Because of his principles Badshah
Khan was repeatedly imprisoned by both the British and Pakistani governments.
He spent 33 years in prisons.
The Suffragettes
In Britain and the United States
they worked for decades to win equality in voting rights, first through calm
persuasion and, when that failed, through civil disobedience, a tactic that
protesters would adopt later. They broke street lamps, cut telephone lines and
slashed museum paintings.
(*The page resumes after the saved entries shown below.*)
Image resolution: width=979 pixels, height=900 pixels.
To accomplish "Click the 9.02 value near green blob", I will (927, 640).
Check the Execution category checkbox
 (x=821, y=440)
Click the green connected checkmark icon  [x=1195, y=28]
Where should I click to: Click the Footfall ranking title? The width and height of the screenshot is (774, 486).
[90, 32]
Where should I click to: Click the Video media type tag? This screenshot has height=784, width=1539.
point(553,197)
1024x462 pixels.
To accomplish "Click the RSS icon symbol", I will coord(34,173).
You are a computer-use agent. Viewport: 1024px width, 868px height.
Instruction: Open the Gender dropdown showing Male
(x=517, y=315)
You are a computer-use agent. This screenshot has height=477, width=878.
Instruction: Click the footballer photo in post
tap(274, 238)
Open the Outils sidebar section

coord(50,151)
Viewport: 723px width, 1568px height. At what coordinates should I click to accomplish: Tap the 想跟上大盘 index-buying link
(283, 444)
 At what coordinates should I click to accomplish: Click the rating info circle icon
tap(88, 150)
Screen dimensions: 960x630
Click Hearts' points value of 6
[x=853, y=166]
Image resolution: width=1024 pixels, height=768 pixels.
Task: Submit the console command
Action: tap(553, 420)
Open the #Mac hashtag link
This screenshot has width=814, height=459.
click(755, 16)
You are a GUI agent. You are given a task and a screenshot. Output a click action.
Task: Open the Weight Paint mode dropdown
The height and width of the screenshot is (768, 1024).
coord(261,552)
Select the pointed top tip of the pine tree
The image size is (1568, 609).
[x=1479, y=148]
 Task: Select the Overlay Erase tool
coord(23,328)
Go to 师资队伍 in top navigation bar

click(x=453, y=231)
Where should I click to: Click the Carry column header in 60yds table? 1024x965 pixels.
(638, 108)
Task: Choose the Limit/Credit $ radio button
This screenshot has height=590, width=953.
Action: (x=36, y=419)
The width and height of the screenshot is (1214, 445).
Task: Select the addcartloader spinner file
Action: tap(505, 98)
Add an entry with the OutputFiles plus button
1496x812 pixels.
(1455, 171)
One suffragist threw herself under the king’s horse
during a race and was killed.
In March 1913, 5,000 women staged
a suffrage pageant in Washington, withstanding a mob's attacks until cavalry
troops intervened. "Nothing less than riots," was an associated press
correspondent's description.
Eight months later in London, a
protest at parliament became "black Friday," which a historian
described as "a battle between the police and not the unemployed, the
homeless or the destitute -- but middle- and upper-class women of all
ages." Not all agreed with the escalation or the Pankhurst style of
leadership and a number of members left the group in 1907 with Despard, Edith
How Martyn, Teresa Hillington-Greig, Octavia Lewin, and Caroline Hodgeson to
form another militant, but this time non-violent, organisation: the Women 's Freedom
League which engaged in acts of civil disobedience.
Aldo Capitini, Italy
He was during Mussolini reign very
active in covert, anti-fascism propaganda among the youth of central Italy. He
wrote a book where he stressed the infinite potentialities inherent in any
layman, since a great experience of liberation may start from an interior
process, although oppressed by a negative society; a characteristic statement
of this period is : "God is not truth, God is to choose". Although he
did not belong to any political party, his life became an example among the
Italian anti-fascists, He observed that “the fundamental question is not the
knowledge of the method but to have the will, to be open to the spirit of
non-violence”.
In 1961 he launched a peace march,
(at the time of the Cuban Missile Crisis) Perugia – Assisi (28 km). For the
first time the march collected together all eminent friends of peace, although
coming from very different ideologies (philosophers as n. Bobbio and a.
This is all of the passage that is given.